• AIM OF THE EXERCISE
The material below contains a line with "Open the shopping" and a line with "Click the Hourly". Copy exactly those two lines and all lines between them.

• RECORDS FOR THE EXERCISE

^^^^

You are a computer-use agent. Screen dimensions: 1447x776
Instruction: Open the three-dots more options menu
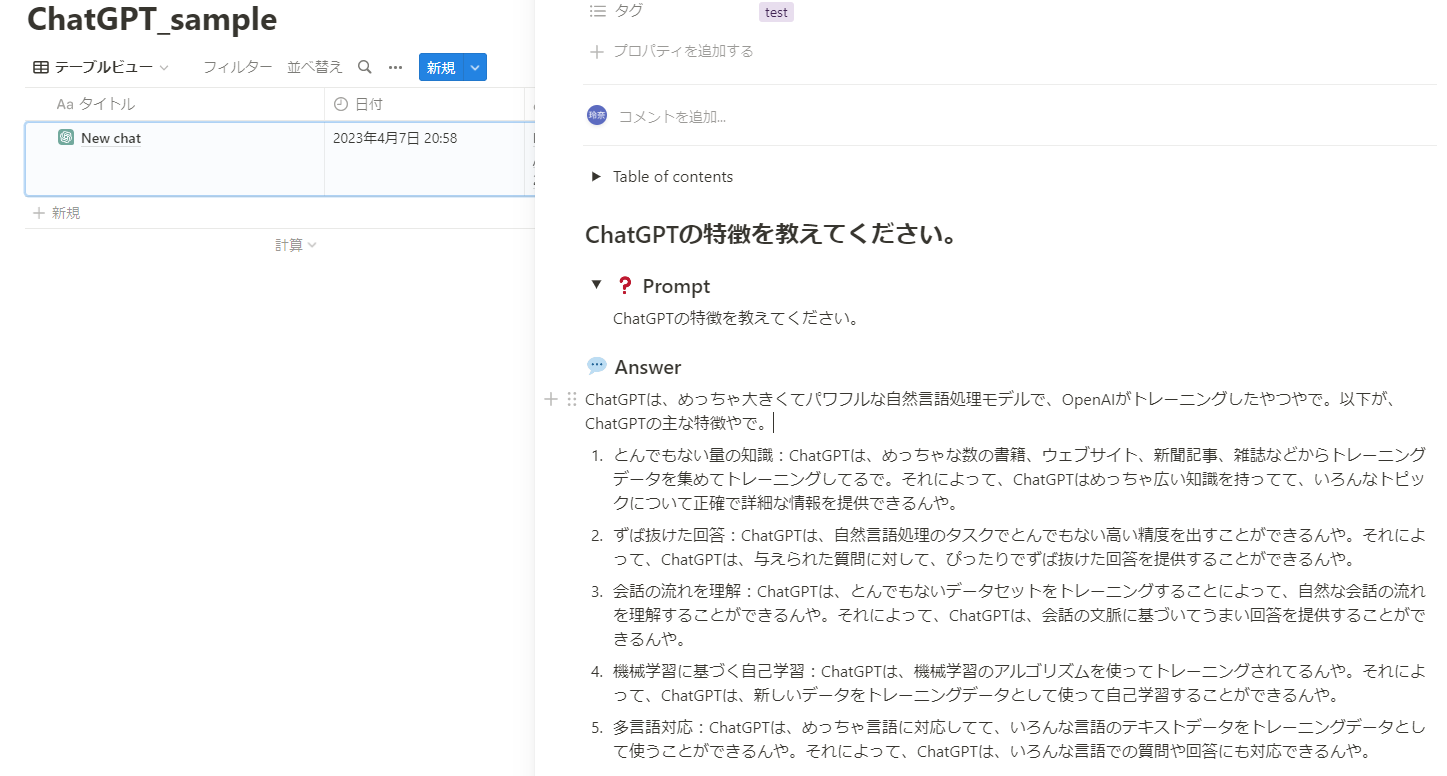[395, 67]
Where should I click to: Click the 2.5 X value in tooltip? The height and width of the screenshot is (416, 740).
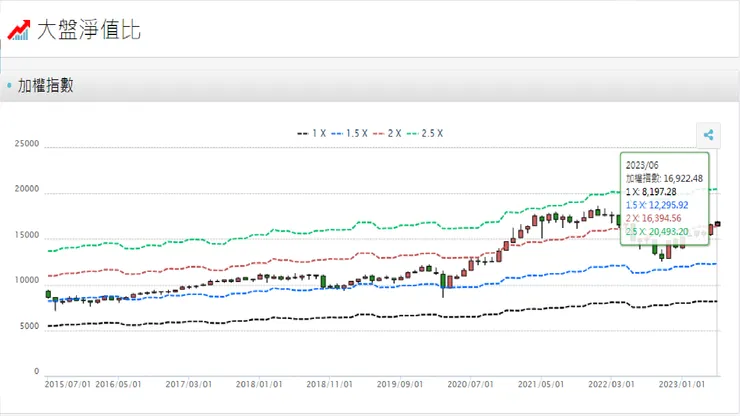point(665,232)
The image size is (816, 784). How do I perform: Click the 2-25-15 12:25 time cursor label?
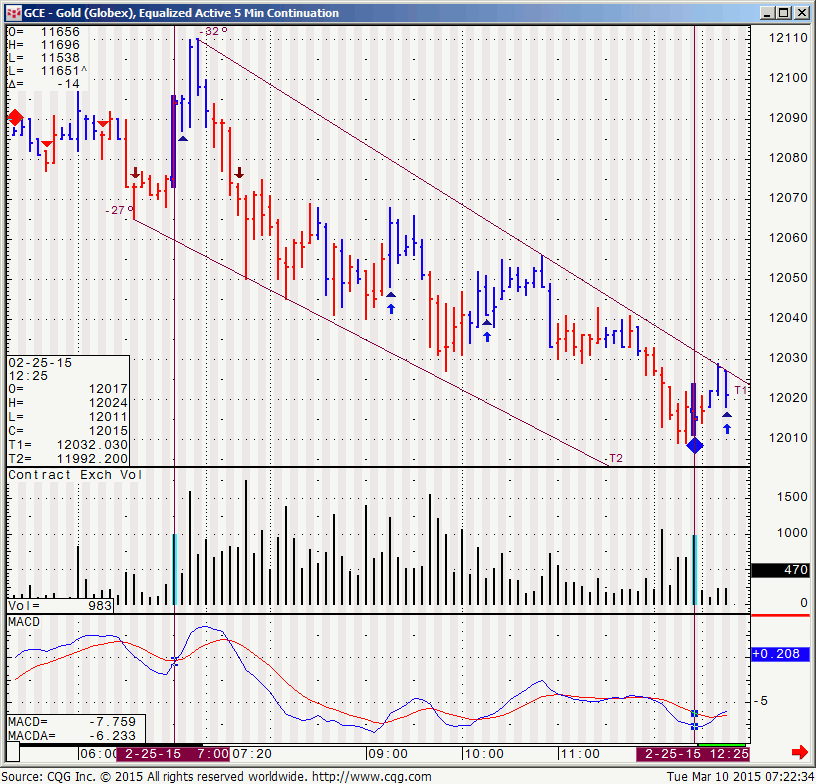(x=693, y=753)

^^^^

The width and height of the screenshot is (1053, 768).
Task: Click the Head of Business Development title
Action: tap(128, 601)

^^^^

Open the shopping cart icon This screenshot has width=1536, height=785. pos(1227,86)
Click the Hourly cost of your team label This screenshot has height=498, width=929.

^^^^

• SOLUTION TO THE PROBLEM
Open the shopping cart icon This screenshot has width=1536, height=785. pos(1227,86)
Click the Hourly cost of your team label This screenshot has height=498, width=929.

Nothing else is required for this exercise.